Data rows |
***
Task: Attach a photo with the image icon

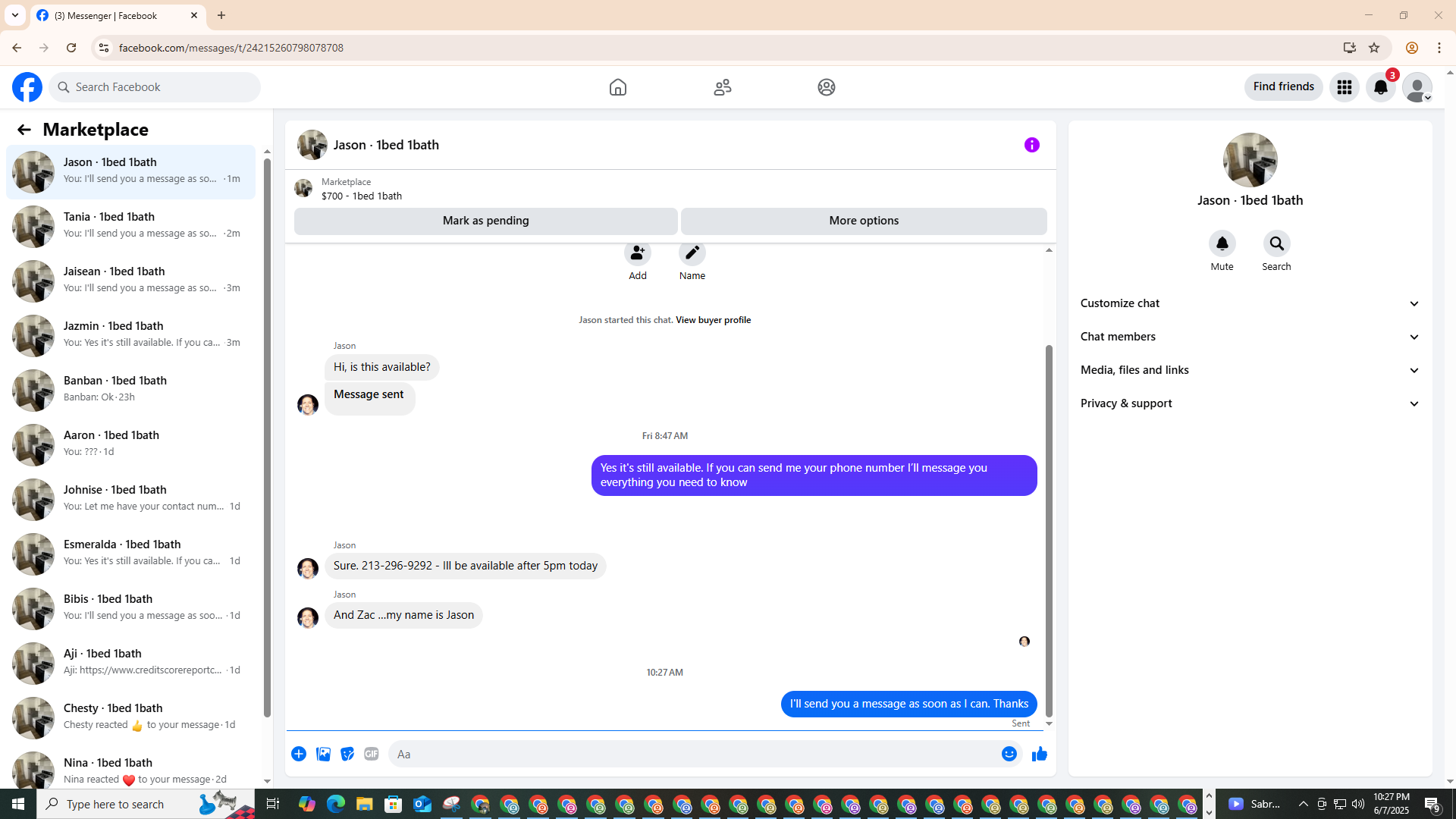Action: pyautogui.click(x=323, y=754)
***
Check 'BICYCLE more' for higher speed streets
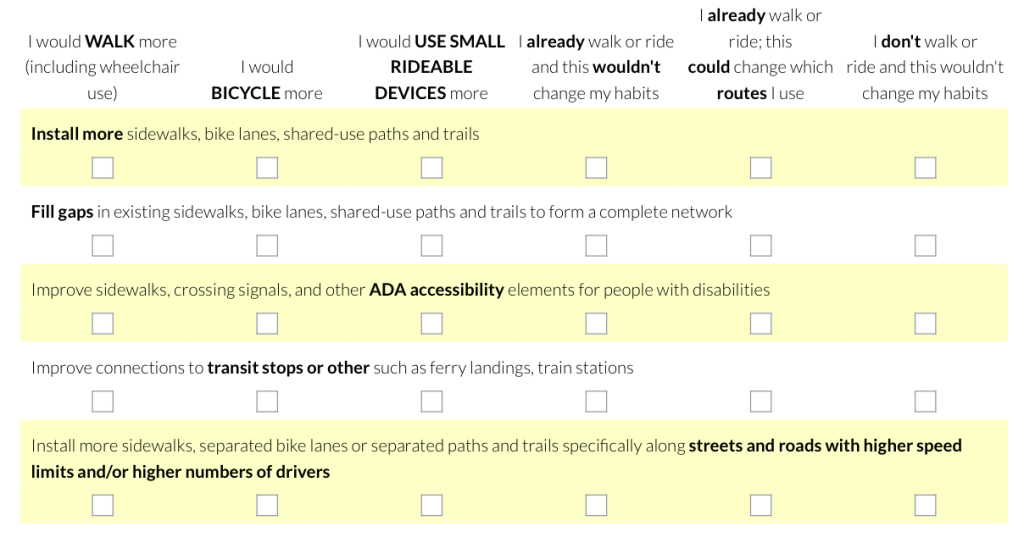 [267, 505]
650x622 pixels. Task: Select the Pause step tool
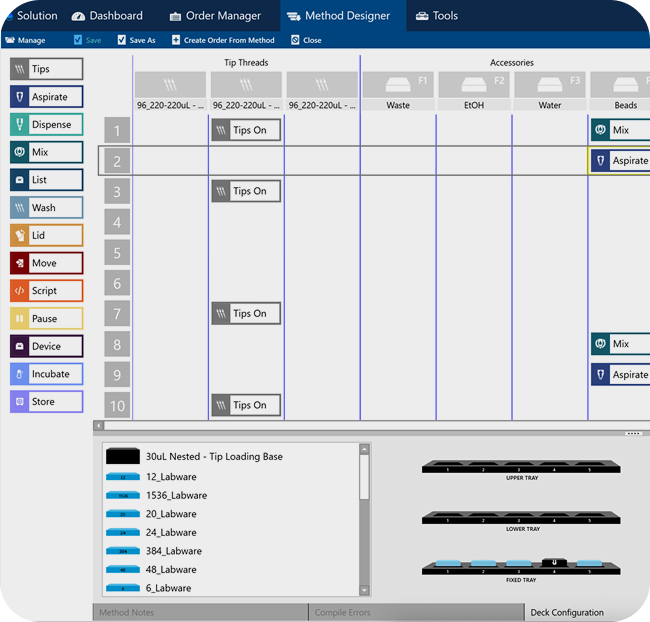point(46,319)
***
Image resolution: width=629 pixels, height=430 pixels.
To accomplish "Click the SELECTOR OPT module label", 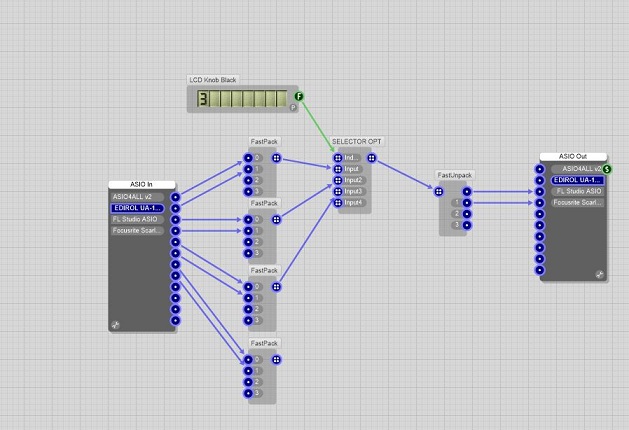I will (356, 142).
***
Short exercise |
Copy out every line from the entries above that contains the word "Task". Case counts.

Exercise response |
Task: Attach a photo with the image icon
650x622 pixels. Task: Select the Pause step tool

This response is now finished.